To keep out the chill of the bleak Lancashire winter, they sought the glowing comfort of a ‘Bene’ with added hot water – a ‘Bene and (h)’ot’: a uniquely English way of drinking Benedictine, still one of the most popular mixed drinks in Lancashire. It can be purchased, for instance, at every home game of Burnley United Football Club (the ‘Clarets’), where its devotees insist that there is no better way of keeping out the winter chill while manning the terraces.
In the 21st Century, there are also other unconventional ways to enjoy Benedictine – with tonic and a dash of lemon juice, or with grapefruit juice, or Café Benedictine (black coffee with a generous tot of Benedictine, topped with whipped cream), to name but three. In the kitchen, fruit cake with Benedictine (soak the ingredients in the liqueur overnight), or Benedictine Tart (soak the raisins overnight), can be made and enjoyed with a glass of Bene as a ‘digestif’.

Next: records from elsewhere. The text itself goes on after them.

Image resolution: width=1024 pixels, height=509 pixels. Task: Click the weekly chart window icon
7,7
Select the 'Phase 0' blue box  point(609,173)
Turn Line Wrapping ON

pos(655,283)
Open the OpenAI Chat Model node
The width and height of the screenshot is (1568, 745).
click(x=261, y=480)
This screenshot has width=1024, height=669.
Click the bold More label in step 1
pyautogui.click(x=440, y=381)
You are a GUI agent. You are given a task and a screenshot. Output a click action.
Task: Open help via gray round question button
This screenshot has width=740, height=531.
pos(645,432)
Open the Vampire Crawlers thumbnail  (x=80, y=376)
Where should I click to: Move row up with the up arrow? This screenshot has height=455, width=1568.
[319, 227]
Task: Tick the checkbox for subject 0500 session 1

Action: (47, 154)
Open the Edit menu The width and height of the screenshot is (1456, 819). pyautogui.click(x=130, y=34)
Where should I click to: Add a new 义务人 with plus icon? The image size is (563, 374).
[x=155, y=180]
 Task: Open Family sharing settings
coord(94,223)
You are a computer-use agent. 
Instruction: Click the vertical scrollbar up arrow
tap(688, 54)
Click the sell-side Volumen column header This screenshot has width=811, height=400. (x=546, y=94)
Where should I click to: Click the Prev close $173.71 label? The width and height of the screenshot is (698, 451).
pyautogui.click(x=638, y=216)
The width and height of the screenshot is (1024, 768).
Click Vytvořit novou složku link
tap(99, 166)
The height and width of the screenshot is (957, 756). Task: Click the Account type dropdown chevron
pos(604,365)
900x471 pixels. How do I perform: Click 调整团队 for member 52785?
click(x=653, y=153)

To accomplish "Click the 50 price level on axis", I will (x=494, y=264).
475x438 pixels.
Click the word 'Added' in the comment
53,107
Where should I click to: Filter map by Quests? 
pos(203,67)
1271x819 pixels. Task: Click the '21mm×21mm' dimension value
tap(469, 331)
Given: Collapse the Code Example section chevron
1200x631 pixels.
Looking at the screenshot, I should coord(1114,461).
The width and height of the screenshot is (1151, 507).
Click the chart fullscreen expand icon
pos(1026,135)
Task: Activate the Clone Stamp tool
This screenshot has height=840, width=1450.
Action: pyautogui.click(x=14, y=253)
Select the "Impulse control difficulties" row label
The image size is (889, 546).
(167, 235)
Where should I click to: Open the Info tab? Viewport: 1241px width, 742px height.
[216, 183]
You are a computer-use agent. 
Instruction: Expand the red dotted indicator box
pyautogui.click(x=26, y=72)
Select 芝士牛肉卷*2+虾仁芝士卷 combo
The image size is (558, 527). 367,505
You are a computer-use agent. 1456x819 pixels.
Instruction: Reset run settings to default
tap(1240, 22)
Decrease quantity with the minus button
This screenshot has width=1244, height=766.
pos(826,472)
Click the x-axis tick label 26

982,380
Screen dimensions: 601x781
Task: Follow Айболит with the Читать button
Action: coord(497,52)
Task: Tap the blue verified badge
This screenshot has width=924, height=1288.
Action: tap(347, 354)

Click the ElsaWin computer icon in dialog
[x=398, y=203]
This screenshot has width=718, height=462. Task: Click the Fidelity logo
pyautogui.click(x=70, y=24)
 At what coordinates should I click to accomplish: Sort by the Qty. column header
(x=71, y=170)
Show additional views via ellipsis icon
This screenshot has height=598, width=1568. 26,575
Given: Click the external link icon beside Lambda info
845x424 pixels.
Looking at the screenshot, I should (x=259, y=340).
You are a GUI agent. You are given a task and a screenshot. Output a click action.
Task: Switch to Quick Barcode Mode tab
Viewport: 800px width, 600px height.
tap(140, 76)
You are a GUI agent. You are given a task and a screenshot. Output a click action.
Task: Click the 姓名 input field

Of course, the Accrington Pals cannot take all the credit for these modern cocktails and dishes, but at least they forged the first links of this most pleasurable chain that binds so many in East Lancashire to Le Palais in Fecamp.
(The Lancashire Infantry Museum is indebted for this article to the late William Turner, who through years of study and research, probably knew more about the Accrington Pals, or did more to preserve their memory, than anyone else in recent times)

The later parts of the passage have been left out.